• Tasks to carry out:
1 – In the passage on eating whole foods on a budget, why does the writer serve smaller portions and keep the leftovers in the kitchen away from view? Please answer in one to three sentences.
2 – Write a continuation of the passage on eating whole foods on a budget, starting after its last line.

• Source passage:
· · · ·

Screen shot 2009-10-16 at 8.08.40 AMPhoto by flickr

There is no doubt that eating whole nutritious foods can often be more expensive than conventional processed food. Processed food has been purposely designed to be cheap, but at what cost? How can we possibly eat more naturally when on a budget?

When you pay more…you are more likely to eat less of it. Michael Pollan emphasizes this point in his book, In Defense of Food. When you spend more on a product, you will naturally savor it more! One of the greatest pleasures in being a homemaker is being able to prepare nutritious food that is delicious. We love it…we savor it…we don’t stuff ourselves. We enjoy our food!

Michael Pollan shares: “Overeating promotes cell division, and promotes it most dramatically in cancer cells; cutting back on calories slows cell division. It also stifles the production of free radicals, curbs inflammation, and reduces the risk of most of the Western diseases.”

1. Slow down and enjoy it – serve smaller portions!

If we slow down to enjoy our food more, it will give our body sufficient time to let us know that it is full. Plus, slowing down helps proper digestion, allowing our bodies to receive the full benefit of the food as well. I also practice this by purposefully serving smaller portions and keep the leftovers in the kitchen away from view. It is partly psychological – we stop eating when the plate is empty. In this manner, we naturally slow down more to enjoy it and then we will really be able to evaluate if we need more after the first plate is completed. The bigger our plate is, the more our mind and body think we need to eat it all before we are full.

2. Whole foods sustain longer.

Whole foods, such as whole grains (especially when soaked or sprouted) are far more satisfying that their refined counterparts. Refined wheat for example, has no germ in it. The germ plays an active role in telling our bodies when we are full. When this is removed, our body has no idea how to communicate this. When we eat food that is nutritionally dense, it satisfies the needs of our bodies. When we make our whole wheat pizza for example, Aaron and I will eat just two pieces each because it is satisfying, and then we have leftovers for tomorrow. When we eat out for pizza or take-out, we will be more inclined to eat 3-4 pizzas each because we need more! The refined flour is not providing the body with the nutrition it needs, so it tells us to keep eating until it gets it. Alas for overeating and obesity in our nation. Do you see how it can be more expensive to eat refined foods? You need more to satisfy, but at the risk of overeating.

3. Get rid of the snacks and fancy foods.

· · · ·

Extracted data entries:
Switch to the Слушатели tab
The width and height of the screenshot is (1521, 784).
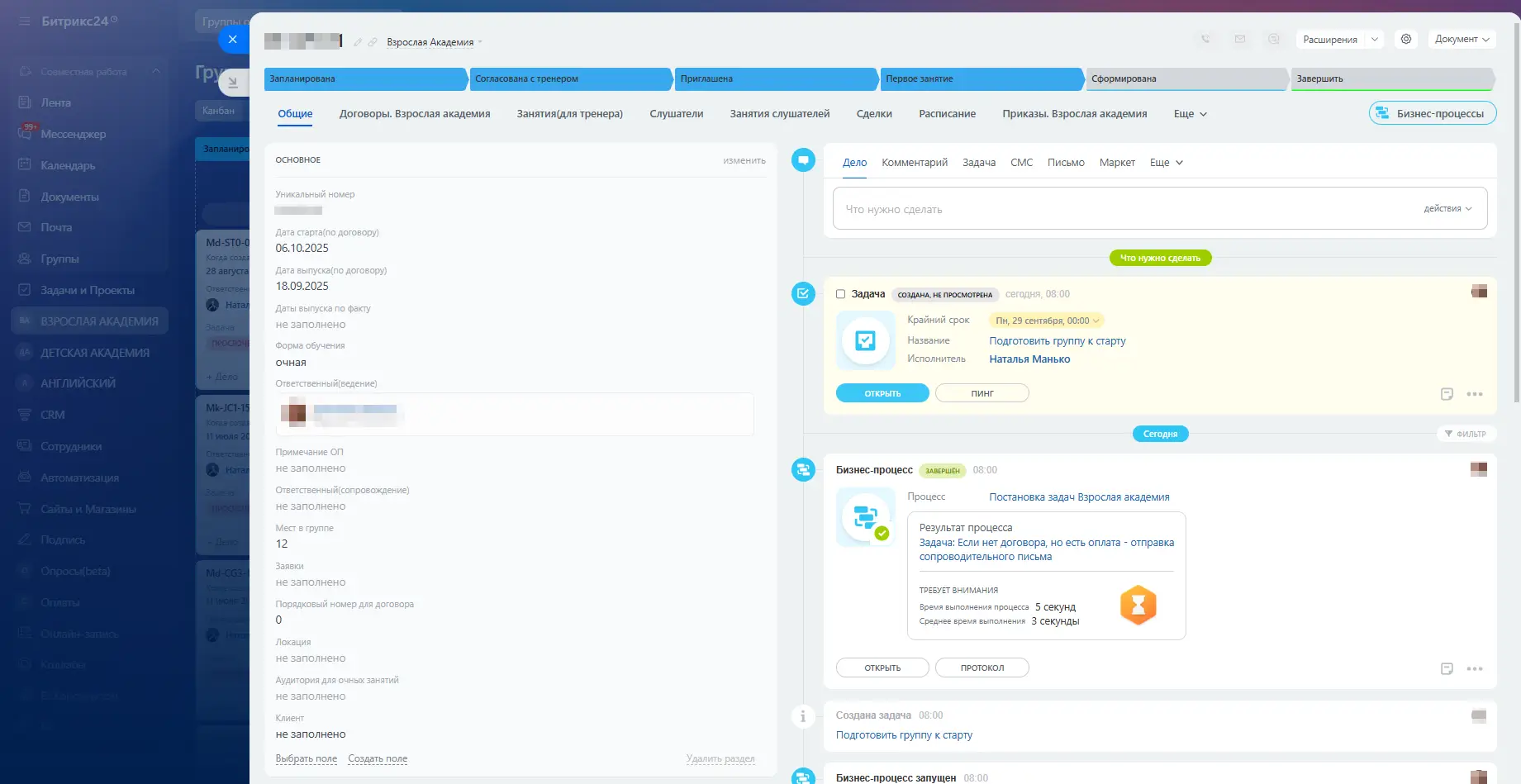pyautogui.click(x=676, y=114)
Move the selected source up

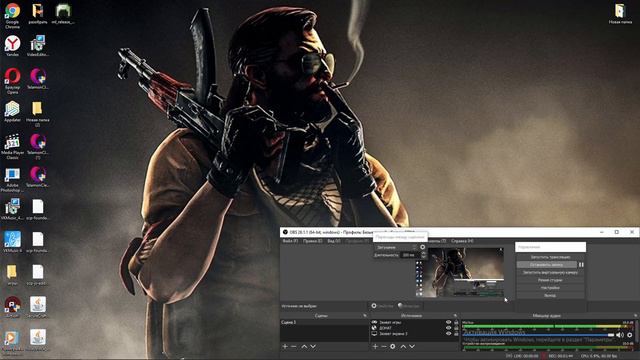coord(403,347)
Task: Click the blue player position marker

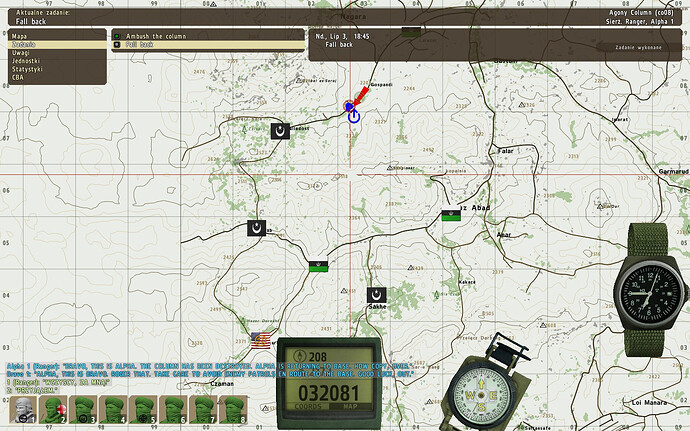Action: [354, 115]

· · · ·

• Answers to the exercise:
1 – The writer says it is partly psychological: we stop eating when the plate is empty. Serving smaller portions helps us slow down, enjoy the food and then judge whether we need more after the first plate. A bigger plate makes our mind and body think we need to eat it all before we are full.

2 –
When we eat whole foods, we don’t buy the snacks (except for the occasional box of Jo-Jo’s from Trader Joes – my hubby’s special treat)! They are usually empty carbs that we don’t need. Whole foods keep us happier much longer. I have purposely not purchased snacks over the last few years in order to stay within our food budget. But it wasn’t till recently that I realized we really did not need them anyway. We honestly rarely feel a necessity for a snack…even among the children. Delicious green smoothies or soaked oatmeal will keep our bellies full. If we do need a little extra something, a piece of fruit, handful of frozen blueberries, or raisins will do us just fine. Snacky foods are just expensive and when we have them on the shelf in our kitchen we are just tempted to eat them. Did we really need them? NO! If we avoid buying them all together, it is not a problem! We are forced to eat the whole foods. ;)

Lastly, make sure you and your spouse are on the same page. This is key! Read In Defense of Food or Real Food together or just highlight important points to your spouse. Watch Food, Inc together and discuss it. I did this while reading In Defense of Food, and my husband was astounded by some of the facts and then supported me more fully in our food purchases. When you are in agreement as to the importance of eating real food together, you will both be united in seeking ways to cut back in other areas in order to eat whole foods. If you are not on the same page yet, pray it out and still present them with the information in a gracious and appealing manner, and be patient.

That is our goal: use our food budget to buy real food, slow down to enjoy it, serve smaller portions, eliminate the snacks and drinks, and we are happy and satisfied! There are a few more ideas for eating naturally on a budget!

For more on this topic, visit my tips for eating nutritiously on a budget and my natural living on a budget topic index.

Have you experienced this? How do you seek to eat naturally on a budget?

This post is a part of Fight Back Fridays.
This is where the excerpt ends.